What should you feed your ducks? This is an important decision and a highly debatable topic where there are many options. First, here is an overview of the main types of food for ducks.
Commercial feed is a perfectly computed mix of grains, chemicals, minerals, and vitamins. There are various mixes such as layer feed, chick starter, grower feed, and broiler finisher. The variety you can choose from depends on where you live and how much agriculture there is in your area. In some areas, you can even find specialized waterfowl feed. Ducks need more niacin in their diet than chickens, so if chicken feed is a major part of their diet, you will have to add extra niacin. If it’s not a major part, they may get enough niacin from foraging or whatever else they’re eating.
Grains alone don’t have all the nutrition ducks need, especially protein. Laying ducks need a diet with approximately 17% protein, and most grains have far less than this. However, they can still be a good addition to your ducks’ diet in limited amounts. Grain choices include corn, wheat, oats, sorghum, barley, spelt, rye, triticale, buckwheat, amaranth, and more.
Vegetables and Fruits
If you have a garden, this can be an excellent supplement to your ducks’ diet. Do you have some wilted cabbage or lettuce? Overripe tomatoes and bananas? Cucumber peels? Watermelon rinds? Give it to your ducks! (Just don’t feed them anything moldy or rotten.) You can even give them access to your whole compost pile. They will look through for yummy bits and pieces every day. Also, some leftovers are okay to feed your flock, such as salad or rice and veggies.
Ducks are omnivores. They need some meat! While foraging freely, ducks will gobble up slugs, worms, snails, even lizards and small frogs. I’ve heard of one Muscovy that ate gopher babies. Many duck and chicken owners will raise or buy mealworms and feed them to their flock. Some owners also raise earthworms for their flock.

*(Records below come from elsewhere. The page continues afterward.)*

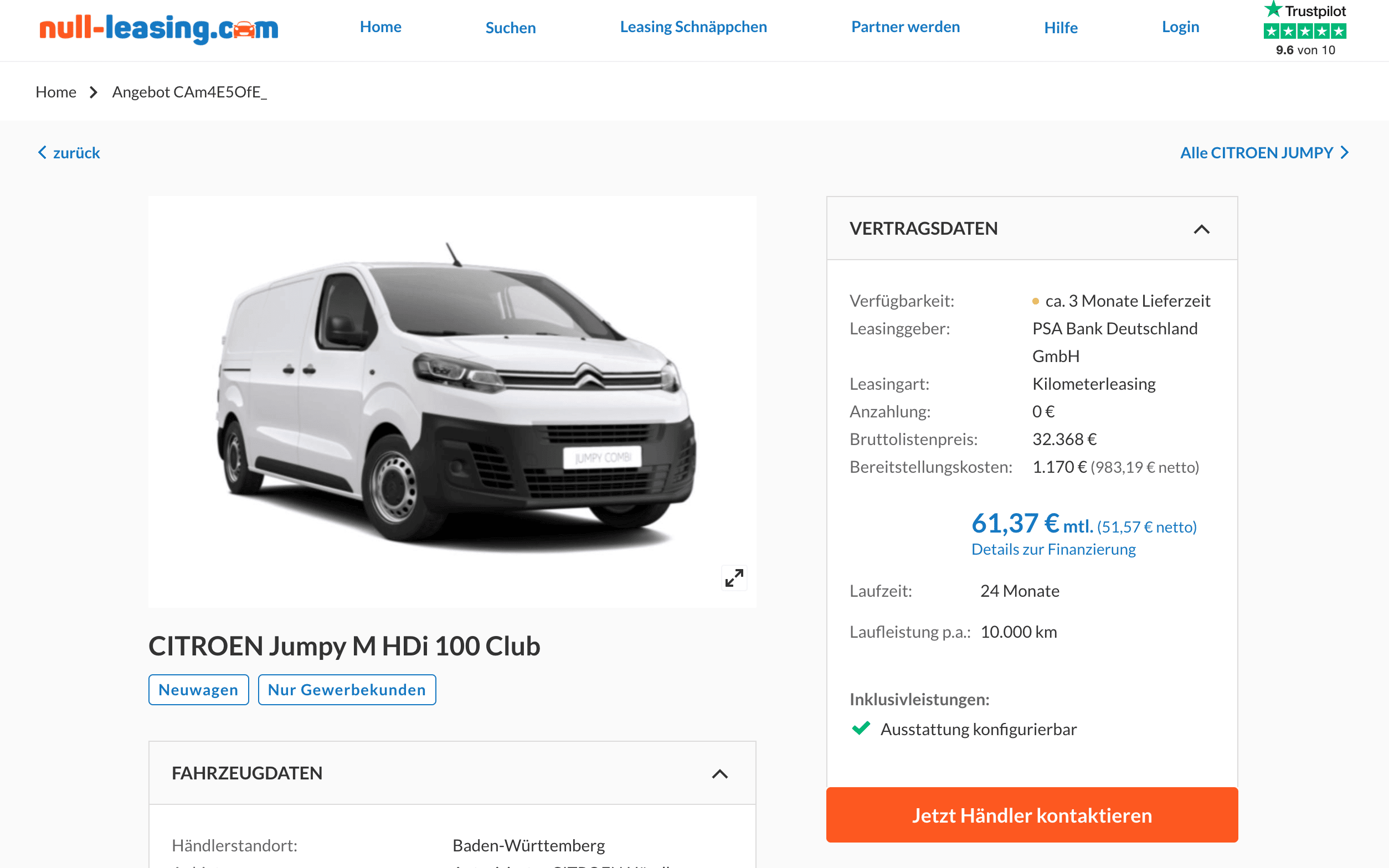Select the Neuwagen tag
Image resolution: width=1389 pixels, height=868 pixels.
(198, 689)
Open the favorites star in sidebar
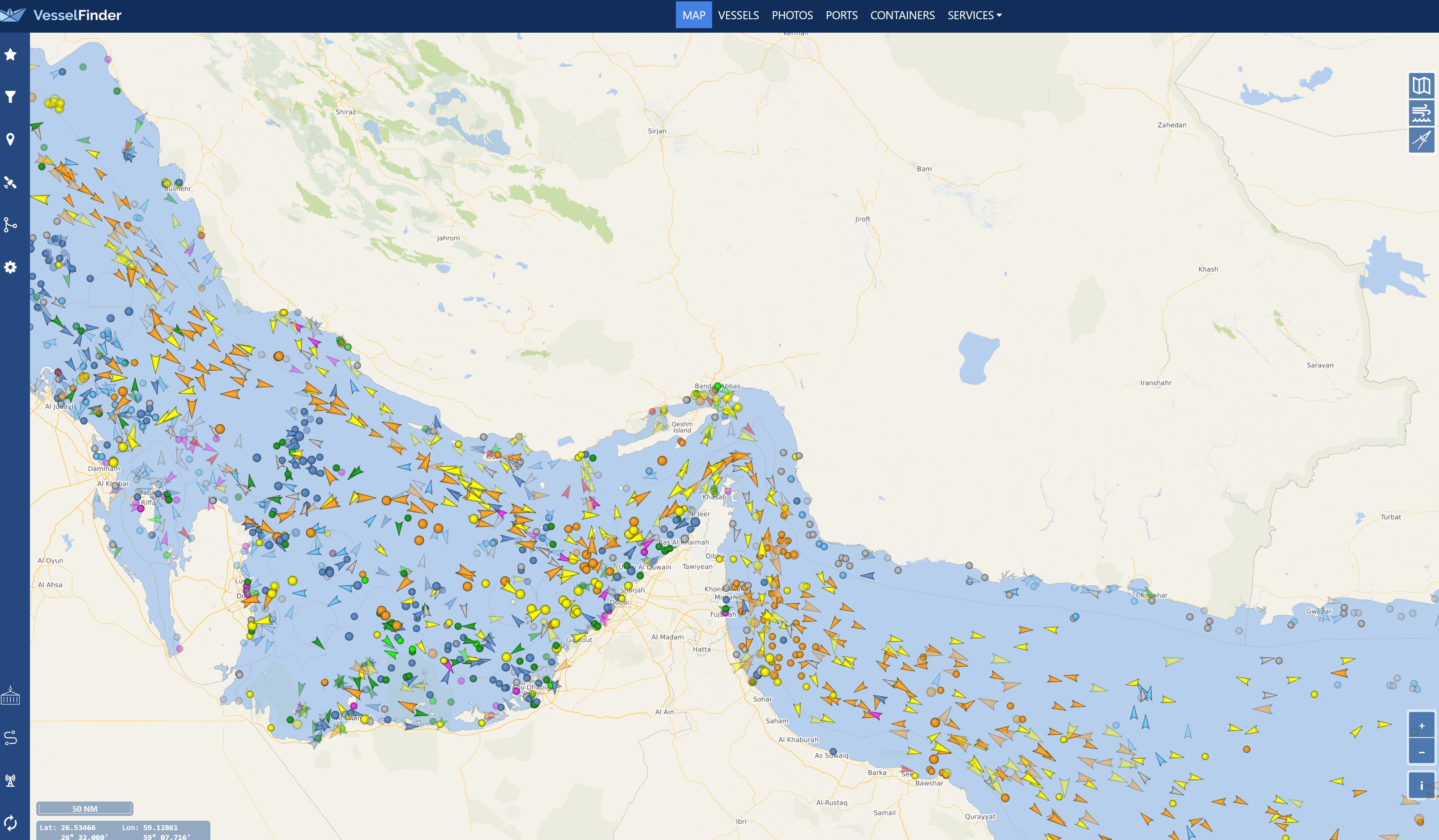The image size is (1439, 840). 10,54
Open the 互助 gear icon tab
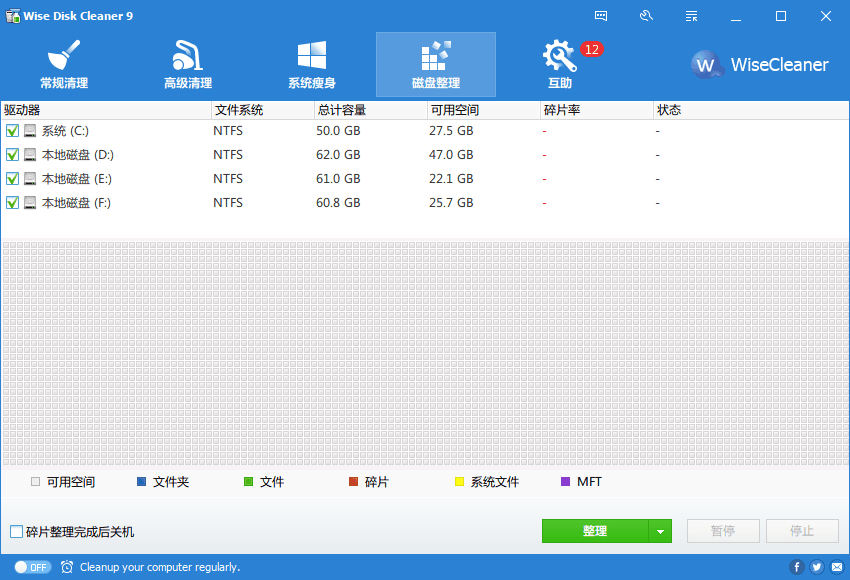The height and width of the screenshot is (580, 850). (559, 64)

The easiest and cheapest food of all: just let your ducks forage! They will scout through the grass for bugs, worms, grass seeds, leaves, and anything else they can find that’s edible. They just need a large, grassy pen. If it is too small, they will eat everything and soon have a miserable, muddy pen. It must be large enough that they don’t wear it out. Another option is to have two or more smaller pens. When one pen is looking shabby, just switch them to the other pen so the first can have a chance to recuperate.